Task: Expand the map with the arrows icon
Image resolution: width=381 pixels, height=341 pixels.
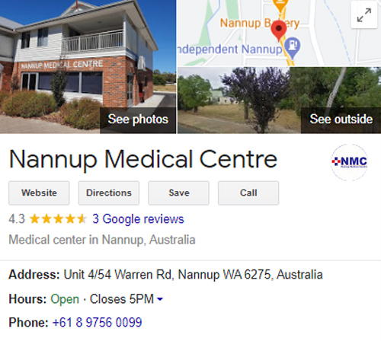Action: click(x=363, y=15)
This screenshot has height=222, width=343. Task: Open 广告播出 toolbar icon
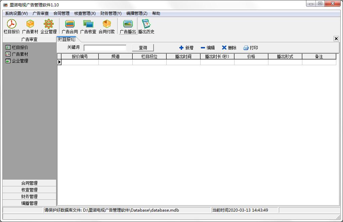coord(128,26)
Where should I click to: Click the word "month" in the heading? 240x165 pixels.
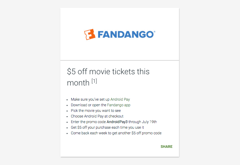click(78, 83)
○ ○ ○ ○ ○ ○ ○
Give back all the data exactly, minus pictures.

_TASK ANSWER_
Task: Expand the map with the arrows icon
Image resolution: width=381 pixels, height=341 pixels.
Action: click(x=363, y=15)
This screenshot has height=222, width=343. Task: Open 广告播出 toolbar icon
coord(128,26)
Where should I click to: Click the word "month" in the heading? 240x165 pixels.
click(78, 83)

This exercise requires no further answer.